Task prompt. Every line from the one containing "Given: Enable the Use local time checkbox" through the last line below should be reproduced exactly; please include nothing else.

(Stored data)
▼
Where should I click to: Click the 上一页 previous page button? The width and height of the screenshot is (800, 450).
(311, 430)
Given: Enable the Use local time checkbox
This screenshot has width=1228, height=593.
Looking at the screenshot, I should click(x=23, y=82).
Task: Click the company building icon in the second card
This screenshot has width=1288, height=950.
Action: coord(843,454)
▲
Output of the task.
Given: Enable the Use local time checkbox
This screenshot has width=1228, height=593.
Looking at the screenshot, I should click(x=23, y=82).
Task: Click the company building icon in the second card
This screenshot has width=1288, height=950.
Action: coord(843,454)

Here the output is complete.